──────── Data section

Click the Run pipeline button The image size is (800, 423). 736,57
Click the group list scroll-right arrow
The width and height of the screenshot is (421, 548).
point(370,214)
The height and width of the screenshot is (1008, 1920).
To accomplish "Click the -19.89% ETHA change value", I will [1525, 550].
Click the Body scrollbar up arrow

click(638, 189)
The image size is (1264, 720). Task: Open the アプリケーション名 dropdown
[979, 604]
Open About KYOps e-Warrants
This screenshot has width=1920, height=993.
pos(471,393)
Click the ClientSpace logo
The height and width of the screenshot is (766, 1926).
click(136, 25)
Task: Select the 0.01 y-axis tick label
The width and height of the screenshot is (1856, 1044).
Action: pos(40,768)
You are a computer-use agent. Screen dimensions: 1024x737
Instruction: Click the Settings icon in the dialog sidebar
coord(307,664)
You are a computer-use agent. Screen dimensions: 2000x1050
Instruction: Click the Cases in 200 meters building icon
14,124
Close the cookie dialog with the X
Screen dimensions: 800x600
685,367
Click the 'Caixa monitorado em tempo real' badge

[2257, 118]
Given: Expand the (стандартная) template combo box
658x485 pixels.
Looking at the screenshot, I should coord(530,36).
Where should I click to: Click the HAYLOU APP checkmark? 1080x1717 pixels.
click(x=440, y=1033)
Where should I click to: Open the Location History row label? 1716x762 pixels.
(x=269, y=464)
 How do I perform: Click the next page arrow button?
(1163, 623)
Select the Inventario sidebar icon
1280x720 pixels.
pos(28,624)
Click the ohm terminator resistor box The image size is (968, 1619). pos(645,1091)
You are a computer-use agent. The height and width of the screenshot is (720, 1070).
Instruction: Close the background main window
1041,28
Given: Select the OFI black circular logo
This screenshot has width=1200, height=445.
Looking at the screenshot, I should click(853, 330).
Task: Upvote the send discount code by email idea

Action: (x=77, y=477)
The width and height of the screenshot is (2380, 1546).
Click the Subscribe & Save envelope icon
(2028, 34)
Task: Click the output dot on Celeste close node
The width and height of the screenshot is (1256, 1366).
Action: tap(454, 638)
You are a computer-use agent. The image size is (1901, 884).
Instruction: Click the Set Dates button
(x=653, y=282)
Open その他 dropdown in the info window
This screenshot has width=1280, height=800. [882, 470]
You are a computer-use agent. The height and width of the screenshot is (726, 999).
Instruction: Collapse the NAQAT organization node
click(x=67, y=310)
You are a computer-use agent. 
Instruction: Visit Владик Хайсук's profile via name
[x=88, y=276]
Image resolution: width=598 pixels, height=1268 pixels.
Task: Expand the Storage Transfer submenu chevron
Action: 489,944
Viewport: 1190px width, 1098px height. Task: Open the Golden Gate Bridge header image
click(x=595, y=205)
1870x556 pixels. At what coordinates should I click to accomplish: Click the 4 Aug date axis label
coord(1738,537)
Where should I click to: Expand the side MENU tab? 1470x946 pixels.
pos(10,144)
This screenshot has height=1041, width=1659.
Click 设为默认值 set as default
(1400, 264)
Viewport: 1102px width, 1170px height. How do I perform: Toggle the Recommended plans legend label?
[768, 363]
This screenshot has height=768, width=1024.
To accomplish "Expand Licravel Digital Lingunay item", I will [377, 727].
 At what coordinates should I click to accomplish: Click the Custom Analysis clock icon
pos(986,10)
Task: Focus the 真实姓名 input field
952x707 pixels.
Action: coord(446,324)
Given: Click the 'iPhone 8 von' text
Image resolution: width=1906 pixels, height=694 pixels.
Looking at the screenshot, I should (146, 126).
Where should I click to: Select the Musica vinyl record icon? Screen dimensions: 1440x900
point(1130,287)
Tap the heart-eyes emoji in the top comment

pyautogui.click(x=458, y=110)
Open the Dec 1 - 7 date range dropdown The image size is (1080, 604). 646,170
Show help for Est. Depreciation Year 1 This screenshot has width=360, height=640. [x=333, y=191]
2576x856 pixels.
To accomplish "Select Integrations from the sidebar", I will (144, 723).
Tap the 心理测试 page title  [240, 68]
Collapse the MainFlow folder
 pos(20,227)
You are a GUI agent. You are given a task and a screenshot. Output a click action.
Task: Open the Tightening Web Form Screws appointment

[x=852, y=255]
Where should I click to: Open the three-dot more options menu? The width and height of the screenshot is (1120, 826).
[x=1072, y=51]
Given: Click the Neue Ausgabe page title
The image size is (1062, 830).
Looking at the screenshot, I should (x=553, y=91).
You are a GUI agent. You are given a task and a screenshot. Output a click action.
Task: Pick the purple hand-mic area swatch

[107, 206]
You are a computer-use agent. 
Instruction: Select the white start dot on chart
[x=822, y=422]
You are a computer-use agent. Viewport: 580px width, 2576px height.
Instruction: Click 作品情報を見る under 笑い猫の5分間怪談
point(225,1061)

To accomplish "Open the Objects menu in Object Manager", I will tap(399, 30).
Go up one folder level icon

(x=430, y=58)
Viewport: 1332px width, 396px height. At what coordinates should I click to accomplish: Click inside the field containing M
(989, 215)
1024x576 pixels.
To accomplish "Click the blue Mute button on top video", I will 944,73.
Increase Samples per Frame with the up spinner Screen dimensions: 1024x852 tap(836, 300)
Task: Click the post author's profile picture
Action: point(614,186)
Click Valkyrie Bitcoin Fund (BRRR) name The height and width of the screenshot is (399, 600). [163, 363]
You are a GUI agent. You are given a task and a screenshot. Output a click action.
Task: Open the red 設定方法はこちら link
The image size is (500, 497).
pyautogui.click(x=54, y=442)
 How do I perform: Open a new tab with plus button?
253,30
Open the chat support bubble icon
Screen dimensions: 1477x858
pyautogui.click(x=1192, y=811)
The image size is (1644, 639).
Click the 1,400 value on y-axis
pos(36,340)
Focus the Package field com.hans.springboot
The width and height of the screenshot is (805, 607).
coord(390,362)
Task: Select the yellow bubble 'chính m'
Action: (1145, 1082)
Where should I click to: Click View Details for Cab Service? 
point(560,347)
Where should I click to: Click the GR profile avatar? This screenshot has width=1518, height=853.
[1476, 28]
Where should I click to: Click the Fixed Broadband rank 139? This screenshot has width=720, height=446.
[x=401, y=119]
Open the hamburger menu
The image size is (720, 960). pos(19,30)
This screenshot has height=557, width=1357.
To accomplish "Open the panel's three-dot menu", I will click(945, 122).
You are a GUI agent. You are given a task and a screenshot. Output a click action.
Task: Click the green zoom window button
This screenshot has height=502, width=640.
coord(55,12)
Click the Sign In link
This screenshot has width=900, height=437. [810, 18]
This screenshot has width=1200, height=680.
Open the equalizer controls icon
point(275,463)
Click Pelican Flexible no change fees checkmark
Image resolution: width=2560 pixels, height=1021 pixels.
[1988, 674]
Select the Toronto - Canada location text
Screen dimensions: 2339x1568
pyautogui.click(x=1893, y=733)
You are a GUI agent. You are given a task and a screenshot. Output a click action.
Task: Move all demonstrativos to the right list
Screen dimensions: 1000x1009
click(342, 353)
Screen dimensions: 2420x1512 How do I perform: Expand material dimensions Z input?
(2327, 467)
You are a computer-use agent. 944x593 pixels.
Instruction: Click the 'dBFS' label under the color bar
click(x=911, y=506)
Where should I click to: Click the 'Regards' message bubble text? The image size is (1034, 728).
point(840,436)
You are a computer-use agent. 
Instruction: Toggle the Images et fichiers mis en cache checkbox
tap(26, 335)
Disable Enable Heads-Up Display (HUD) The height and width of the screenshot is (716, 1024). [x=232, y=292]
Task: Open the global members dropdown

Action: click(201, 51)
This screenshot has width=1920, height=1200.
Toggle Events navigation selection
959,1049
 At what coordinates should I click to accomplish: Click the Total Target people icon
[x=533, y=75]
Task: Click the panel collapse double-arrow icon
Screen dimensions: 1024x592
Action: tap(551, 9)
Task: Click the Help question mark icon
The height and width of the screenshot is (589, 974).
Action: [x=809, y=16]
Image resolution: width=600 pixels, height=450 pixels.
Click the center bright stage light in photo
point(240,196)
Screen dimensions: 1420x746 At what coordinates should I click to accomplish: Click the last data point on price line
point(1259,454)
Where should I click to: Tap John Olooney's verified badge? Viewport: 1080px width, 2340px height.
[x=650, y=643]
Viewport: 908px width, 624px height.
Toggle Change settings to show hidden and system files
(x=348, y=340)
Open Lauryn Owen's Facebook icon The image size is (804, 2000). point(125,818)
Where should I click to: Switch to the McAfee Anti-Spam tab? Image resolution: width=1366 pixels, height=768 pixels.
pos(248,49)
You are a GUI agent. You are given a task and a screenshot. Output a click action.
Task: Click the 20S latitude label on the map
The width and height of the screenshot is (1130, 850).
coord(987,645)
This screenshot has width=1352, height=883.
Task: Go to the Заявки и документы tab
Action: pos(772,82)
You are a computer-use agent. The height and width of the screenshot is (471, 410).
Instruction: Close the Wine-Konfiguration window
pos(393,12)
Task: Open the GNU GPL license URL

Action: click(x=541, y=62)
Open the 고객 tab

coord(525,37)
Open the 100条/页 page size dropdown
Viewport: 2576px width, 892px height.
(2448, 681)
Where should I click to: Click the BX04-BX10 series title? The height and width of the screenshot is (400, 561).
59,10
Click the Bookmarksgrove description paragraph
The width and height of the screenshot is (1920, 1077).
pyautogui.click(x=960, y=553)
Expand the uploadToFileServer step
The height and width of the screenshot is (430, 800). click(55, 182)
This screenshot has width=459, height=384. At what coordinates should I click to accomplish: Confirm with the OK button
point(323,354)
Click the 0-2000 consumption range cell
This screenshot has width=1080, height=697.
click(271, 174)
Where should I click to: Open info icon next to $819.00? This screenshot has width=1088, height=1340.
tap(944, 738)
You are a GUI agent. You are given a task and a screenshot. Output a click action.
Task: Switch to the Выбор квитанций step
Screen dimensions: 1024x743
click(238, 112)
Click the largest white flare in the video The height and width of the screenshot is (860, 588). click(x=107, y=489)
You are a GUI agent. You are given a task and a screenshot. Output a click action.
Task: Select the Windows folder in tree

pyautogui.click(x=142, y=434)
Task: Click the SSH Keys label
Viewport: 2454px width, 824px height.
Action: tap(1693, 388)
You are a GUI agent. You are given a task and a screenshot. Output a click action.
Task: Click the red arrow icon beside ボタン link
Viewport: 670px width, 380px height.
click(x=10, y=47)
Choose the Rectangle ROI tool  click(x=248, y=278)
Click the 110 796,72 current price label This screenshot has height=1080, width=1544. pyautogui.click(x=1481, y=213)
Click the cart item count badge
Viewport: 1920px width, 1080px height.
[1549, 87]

────────────────

Would you count the lines of the listing above that hold the string "video" and give only the resulting number?

2